Finally, an inquiry into perhaps the biggest case of alleged corruption of the PTI’s stint at the federal government. If the figures are taken into account, it might well be the biggest case of corruption of any dispensation ever since democracy returned to the country in 2008.
It really was a bizarre incident. In 2019, the then prime minister’s accountability czar had tabled a sealed envelope containing a non-disclosure agreement in a meeting of the federal cabinet and asked the latter to sign off on it. Some befuddled ministers did remark how they were being asked to sign off on something they had absolutely no idea about. It had later transpired that the agreement pertained to an asset forfeiture case by the UK’s National Crime Agency, who sent the Pakistani government GBP 190 million settlement it had reached with property magnate Malik Riaz, who then tweeted that he used this amount to pay the Supreme Court as per the settlement deal that he had arrived upon with the court over the Bahria Town Karachi case.
Why this money was given to him, and not kept by the government, as is the case when the UK’s NCA sends such ill-gotten gains to the respective countries that were defrauded, under what arrangement was this money used to settle Mr Riaz’s case with the Supreme Court, and was the money transferred to the Supreme Court’s account? We know none of this, because the deal was mired in secrecy, and the PTI’s corruption watchdog, Shehzad Akbar, who has since quit the government before the no-confidence vote that had led to the government’s fall, said that the non-disclosure agreement prevents him from giving any details.
If the sheer amount concerned is staggering, then the double standards of the national corruption watchdog, the infamous NAB, is even greater. The body, which has been known to jail honest civil servants and politicians for, at times, not dotting the Is and crossing the Ts, left this absolutely opaque transfer of a massive amount more or less untouched.
This brings into focus the immense power and immunity enjoyed by some sections of the nation’s business elite. Politicians, civil servants are fair game and, every now and then, even the military is criticised – for political expediency, if not principle – but some of these titans of commerce and industry get away nigh completely unscathed.

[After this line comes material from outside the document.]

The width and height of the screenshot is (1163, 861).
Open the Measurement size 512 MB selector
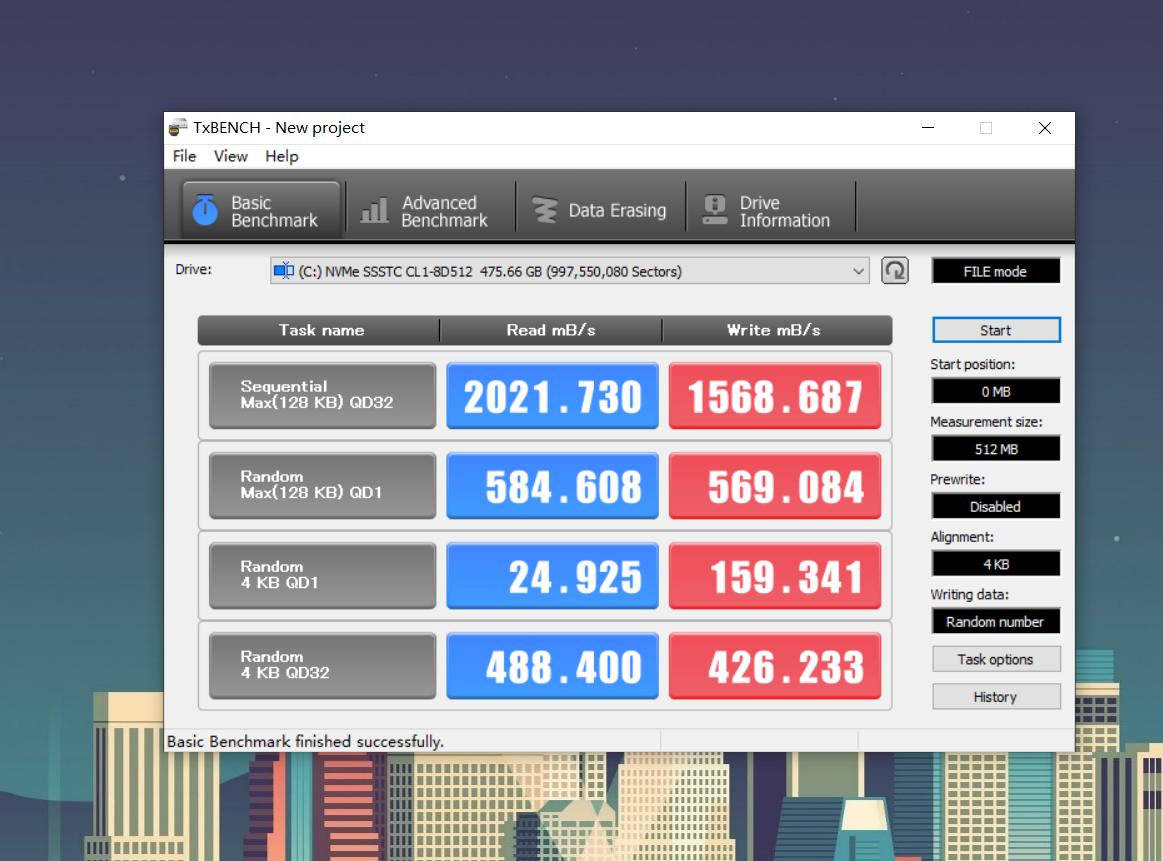(995, 449)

Toshakhana records are being dug up to be used against the previous government, but the relatively lower-hanging fruit of this massive multimillion pound, whose potential of being weaponised by the other political parties is much higher, has more or less been untouched. This conspicuous silence by the other two major parties is suspicious and points yet again to the nexus between politicians and big business in the country.